Que língua é esta? -uma língua desejada, "dentro da própria língua" (167), paradoxal -"uma língua analfabeta, plena" (167), "uma língua mestiça em que tudo está escrito" (161); "incrível" (168), "múltipla" (170) e "máxima" (137), uma língua em que se morre e fode, "a acerba e funda língua portuguesa, (170 e 175)/ línguamãe, puta de língua, que fazer dela?" (170). E assim um poema pode pôr-se a integrar numa espécie delirante de monólogo dramático, invenções e mudanças de ritmo sintáctico, formas do português antigo e do calão mais "baixo", fórmulas da poesia dos trovadores, um verso de Camões, um eco modificado de Pessoa, o fragmento interrompido de uma oração, e maneiras do português do Brasil (141-144). Camões é aliás e, compreensivelmente em Helder, quem mais intensamente reverbera (148, 164, 177, 191).
O poema encontra, sem a procurar, essa língua, mas não se limita a recebê-la; erra-a, desfigura-a, amplialhe jeitos. Reinventa-a: reforja o léxico e as relações vocabulares -"e com perícia artífice deixa no papel/o nexo estilístico entre/o terso, vívido, caótico e doce:/ e o escrito, o carbonífero, o extinto, / o corpo" (200) -perturba as formas e os ritmos sintácticos; produz imagens e figuras no regime das iluminações e radiações, que ferem a língua, alumiam e rasgam a boca, e os céus demasiado tranquilos das significações.
Assim, o poema está e não está contido na "língua autora/ rouca e múrmura" (176), acrescenta-lhe "a língua língua" (167), "a minha língua na tua língua em todos os sentidos sagrados e profanos,/ saliva, muita, e temperatura animal//" (183).
Acrescenta-lhe a boca, os dentes, a mão queimada, os dedos e as unhas, a bic que trabalha os dedos, "a bic cristal preta" (157, 174, 175, 198, 199), o sangue. "Mesmo sem gente nenhuma que te ouça/ poema intrínseco a português e dentes,/ a sangue desmanchado." Poeta obscuro, poeta hermético, se costuma dizer, e aqui, na construção da tradição de que ele próprio é o quase único representante, ele citará não só o "trobar clus" provençal -"ar resplan la flors enversa/ (...) ar resplan, e então resplende a flor inversa" (149) -, mas também o "styx" de Mallarmé (149). Herberto Helder é um extremo contemporâneo. Já o disse e procurei explicar o que queria dizer. Insisto, agora. Em tempos de perda da aura, ele restaura-a. Não como uma estratégia de sedução mas rangendo os dentes. Assim também, na sua poesia, a beleza torna-se de novo pronunciável. Mas o que é a beleza? Nessa não vou cair. Sabemos que a crítica contemporânea quase não usa a palavra, ou tem-na em grande desconfiança. Lá terá as suas razões. Conhecemos algumas. Em Herberto, indagando-se sobre que paixão tem, responde-se: "os grandes animais selvagens extinguem-se na terra, /os grandes poemas desaparecem nas grandes línguas que desaparecem/ homens e mulheres perdem a aura/ na usura/ na política/ no comércio,/ na indústria," (205).

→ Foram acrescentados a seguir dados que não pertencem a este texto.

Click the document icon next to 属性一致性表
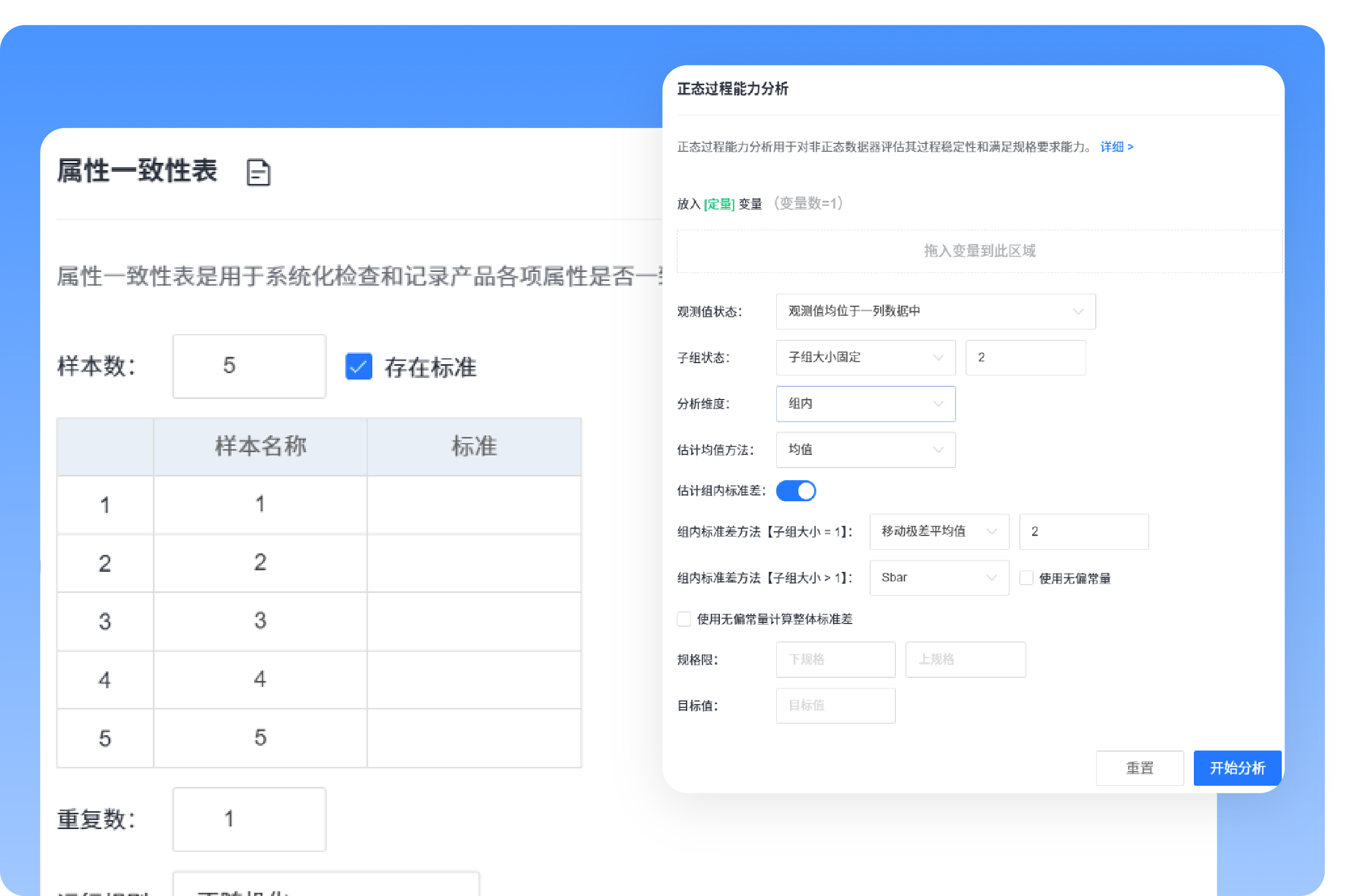The height and width of the screenshot is (896, 1360). (x=258, y=172)
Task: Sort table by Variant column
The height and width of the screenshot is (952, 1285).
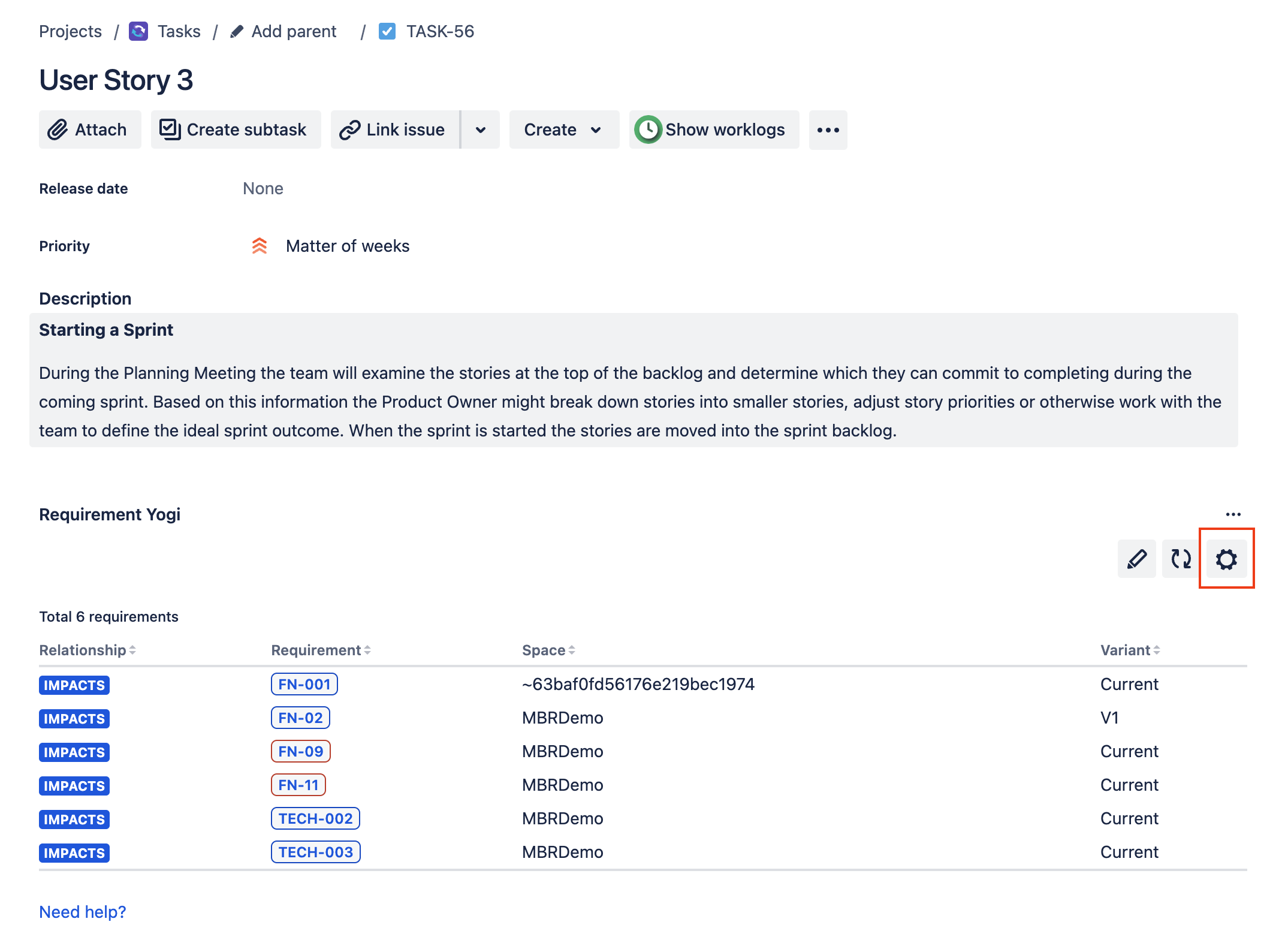Action: point(1130,650)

Será isto equivalente ao "desastre da beleza" (197)? Seja como for, posso apontar para a beleza: aqui, em "A Faca não Corta o Fogo", de Herberto Helder. Aqui, onde aliás o leitor encontrará o seu nome em várias línguas, "beltá beauty beauté, / a áspera beleza amarrada pelo sangue" (200).
"Ponham muito alto a música e que eu dance," (206) -ponham muito alto a música, parem, escutem e olhem como ele dança.